→ **DATA FOR PROCESSING**
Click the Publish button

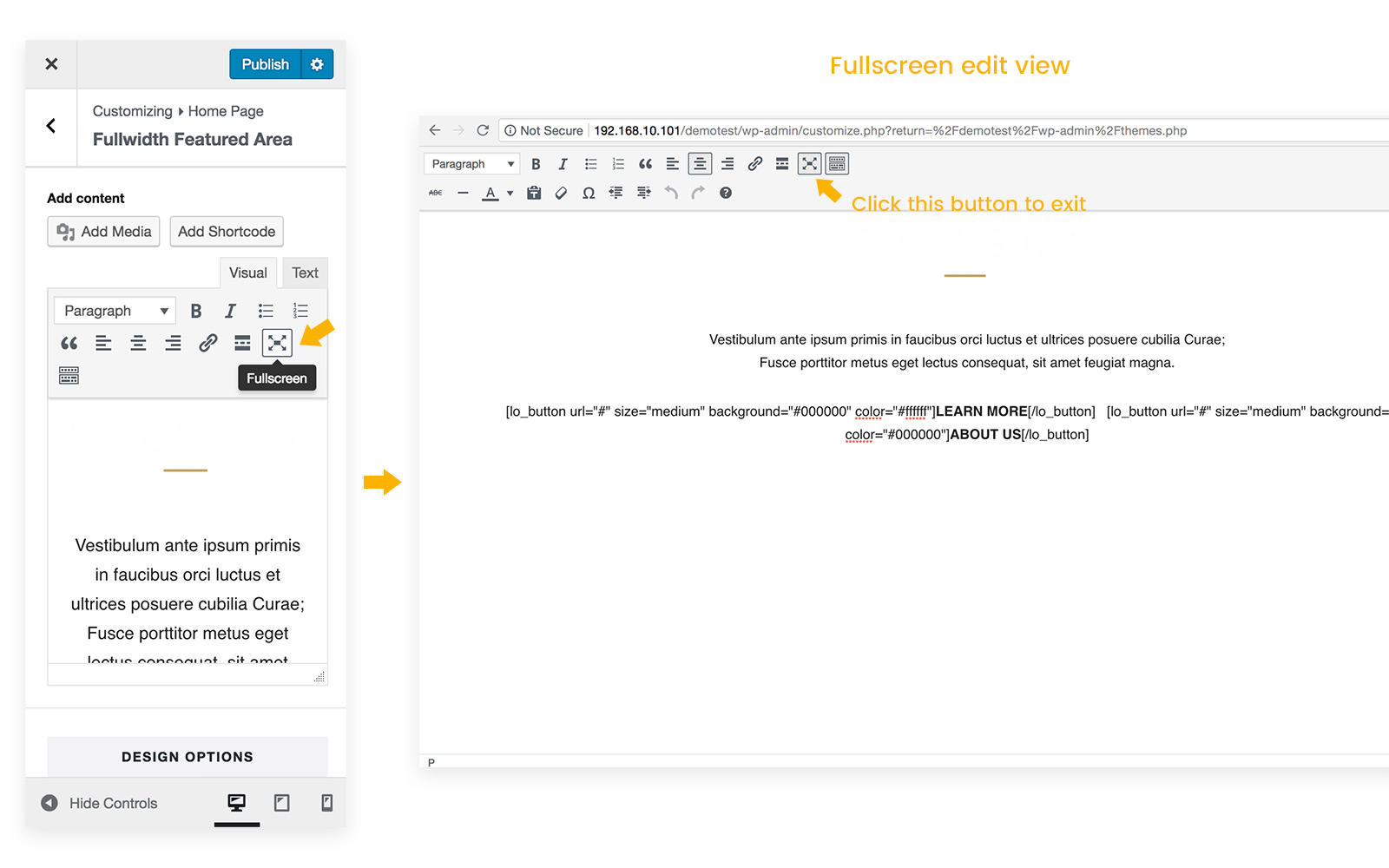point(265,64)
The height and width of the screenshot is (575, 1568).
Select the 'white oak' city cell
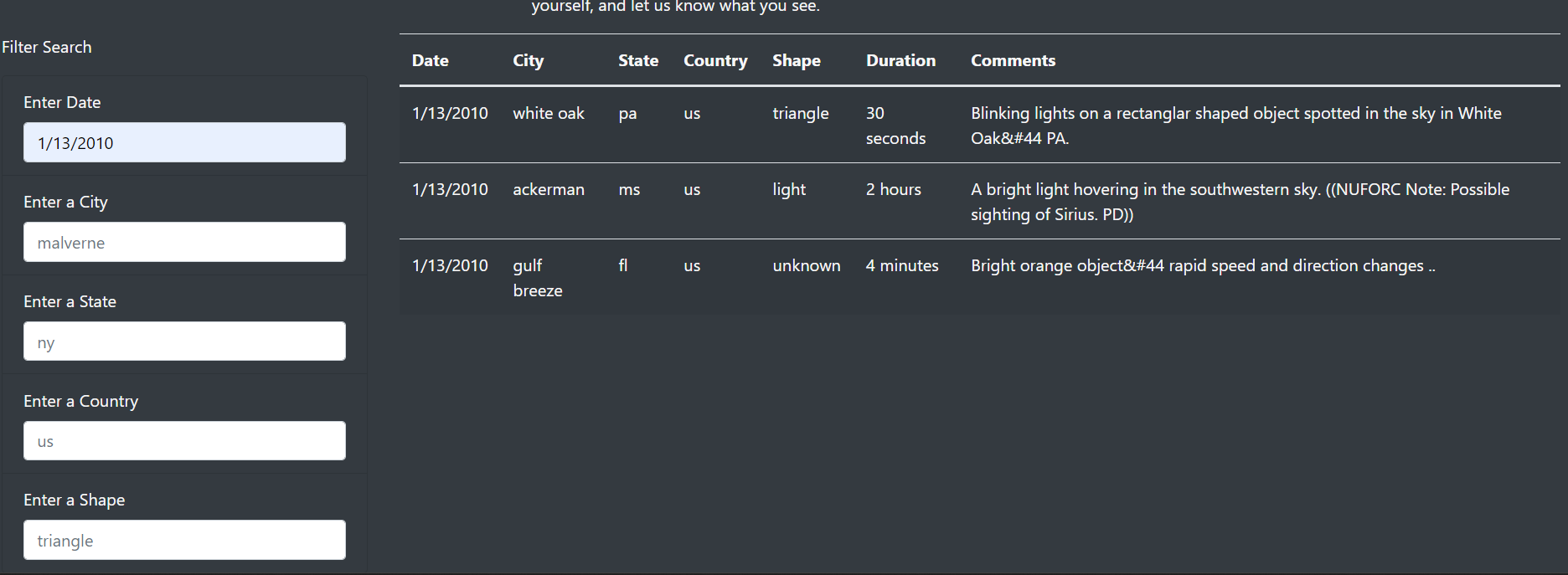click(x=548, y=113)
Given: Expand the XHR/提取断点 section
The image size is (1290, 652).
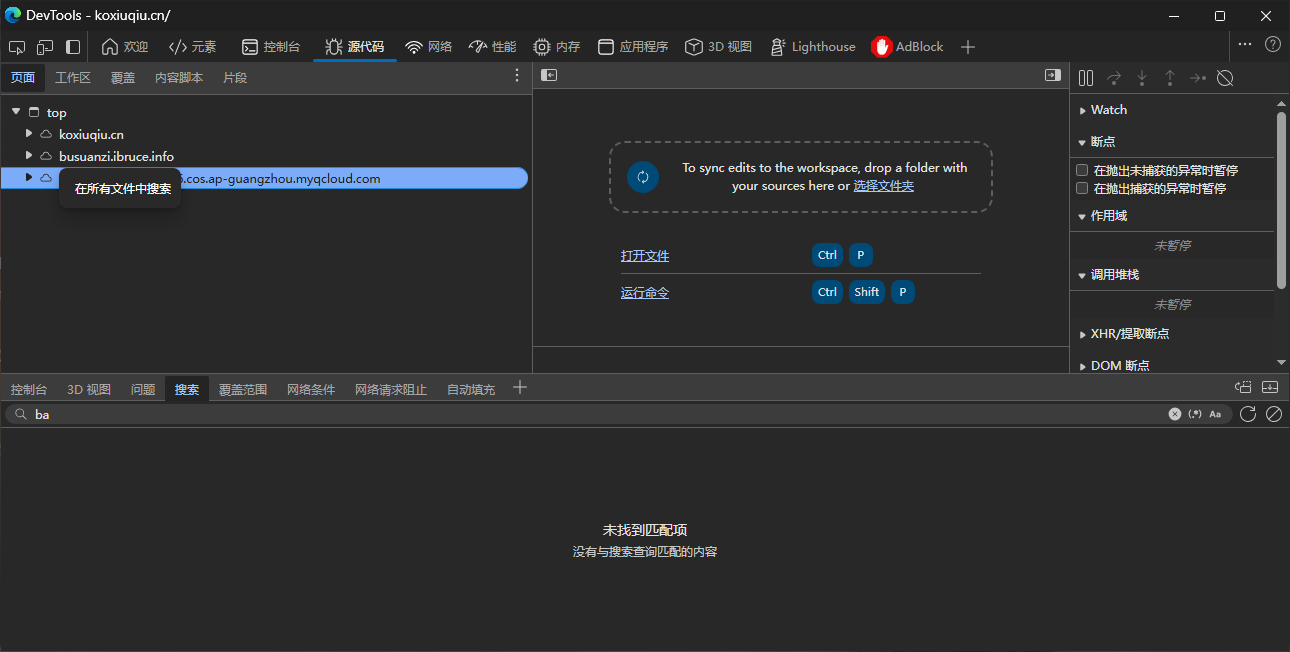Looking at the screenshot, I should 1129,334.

→ **JOB**
Could you rewrite the part of the listing that opens with the line containing "Given: Expand the XHR/提取断点 section" and runs through the end of the listing, changing "section" to "panel" and leaving everything else as it is? Leave the pictures out of your answer.

→ **SOLUTION**
Given: Expand the XHR/提取断点 panel
The image size is (1290, 652).
Looking at the screenshot, I should 1129,334.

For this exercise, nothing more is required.